* PROBLEM SET:
1 > According to the Fukushima article, how far is the nuclear plant from Tokyo?
2 > Pick up the Fukushima article after its final sentence and carry it on.

* GIVEN PASSAGE:

>> begin

Japan warns of second nuclear plant explosion
AFP
Sat March 12, 2011
Japan's top government spokesman has warned of the risk of a second explosion at the quake-hit Fukushima nuclear plant, but said that reactor three could withstand it as reactor one did a day earlier.
"There is the possibility of an explosion in the third reactor, as in the case of the first reactor," chief cabinet secretary Yukio Edano told a televised press conference.
He said the reactor would survive and there would be no effect on the health of nearby residents.
The radiation emergency is widening in earthquake-ravaged Japan, with the cooling systems vital for preventing overheating failing at the second nuclear reactor.
The country is battling a feared meltdown of two reactors at the power plant as the full horror of the disaster emerges on the ravaged north-east coast.
An explosion at the ageing nuclear plant blew apart the building housing reactor No. 1 on Saturday, a day after the biggest quake ever recorded in Japan unleashed a monster 10-metre tsunami.
Asked earlier whether meltdowns had occurred, Mr Edano said: "We are acting on the assumption that there is a high possibility that one has occurred" in the plant's No. 1 reactor.
"As for the No. 3 reactor, we are acting on the assumption that it is possible," he said of the plant situated 250 kilometres north-east of Tokyo.
Mr Edano said some radiation had escaped, but that the levels released into the air have so far not reached levels high enough to affect human health.

>> end

* INFORMATION SHOWN:
>> begin

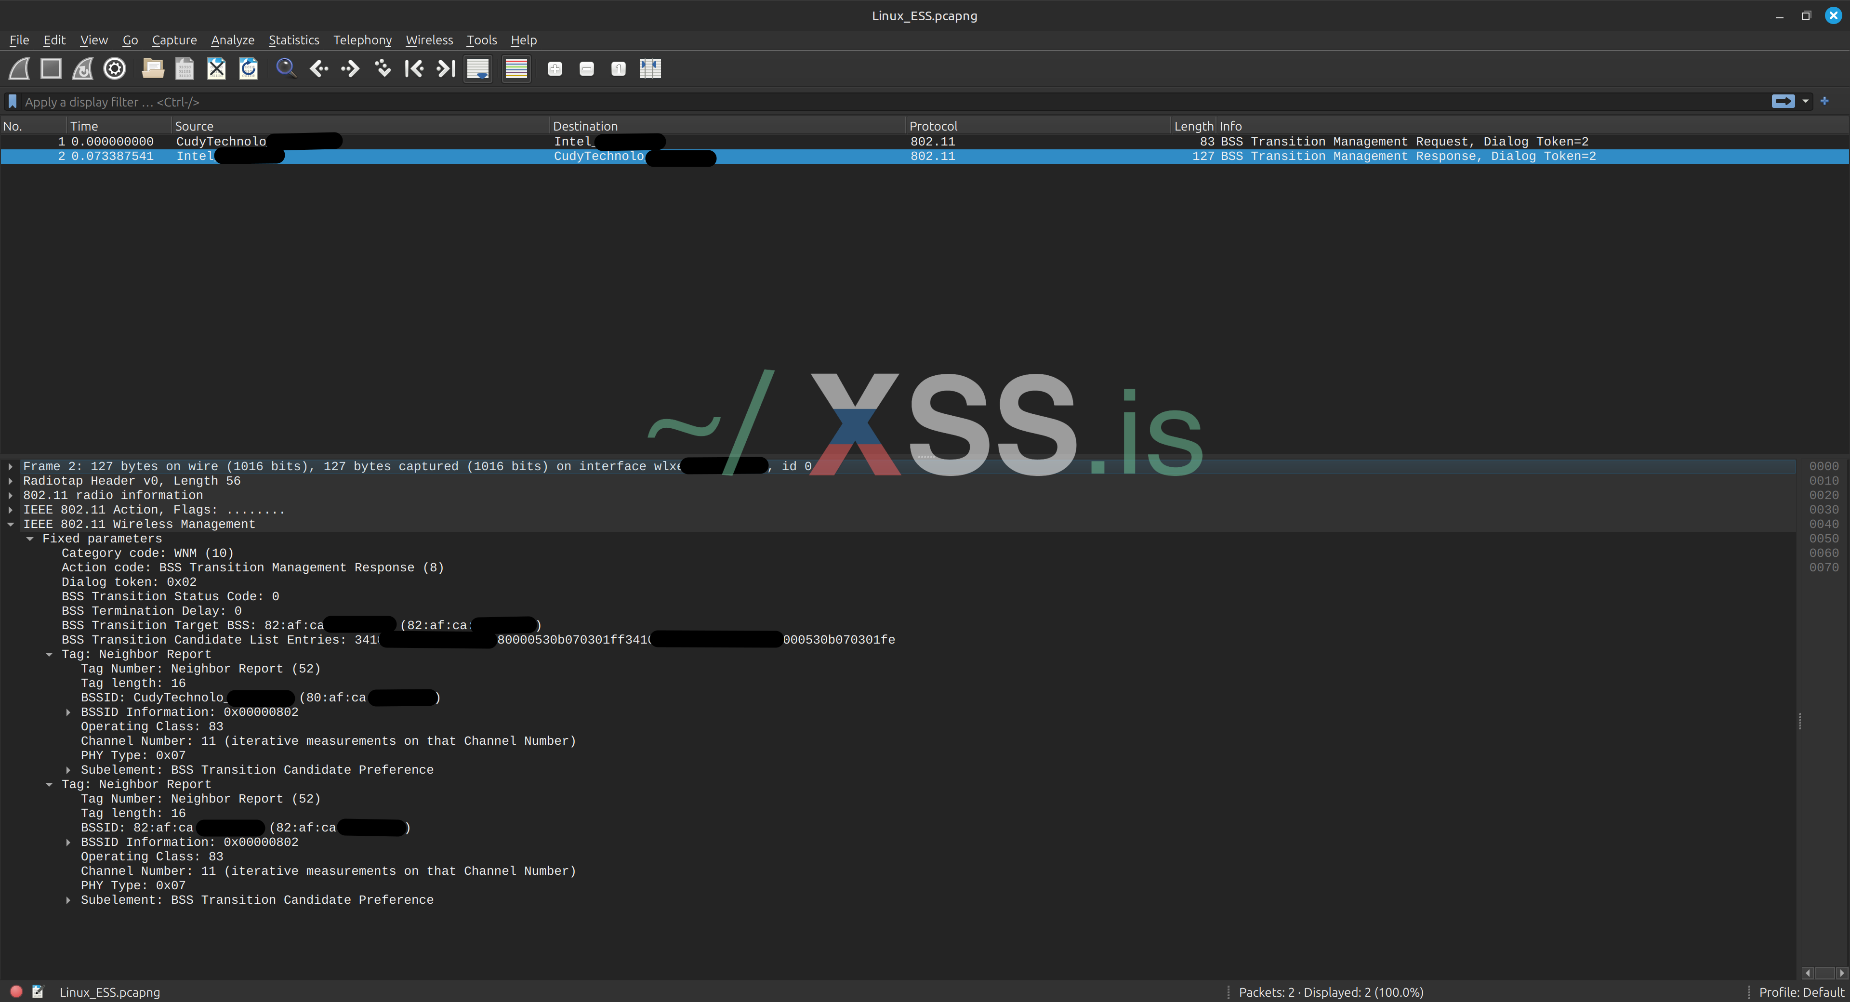Toggle auto-scroll during live capture
The height and width of the screenshot is (1002, 1850).
coord(478,69)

>> end

* ANSWERS FOR THE EXERCISE:
1 > 250 kilometers northeast of Tokyo.

2 >
The International Atomic Energy Agency said about 200,000 people had so far been evacuated from the area around the two Fukushima plants that house a total of 10 reactors.
Japan's nuclear safety agency rated the incident at four on the international scale of zero to seven. The 1979 Three Mile Island accident in the United States was rated five, while the 1986 Chernobyl disaster was a seven.
After Saturday's blast, which sent smoke billowing into the sky, the government moved to calm growing fears, saying the explosion did not rupture the container surrounding the reactor itself.
Workers doused the stricken No.1 reactor with seawater to try to avert catastrophe, in what US experts warned was an "act of desperation" that, in the worst-case scenario, could foreshadow a much more serious disaster.
The plant's operator said that so much water had evaporated from the No. 3 reactor that at one stage the top three metres of the fuel rods were exposed to the air, although they were later covered again.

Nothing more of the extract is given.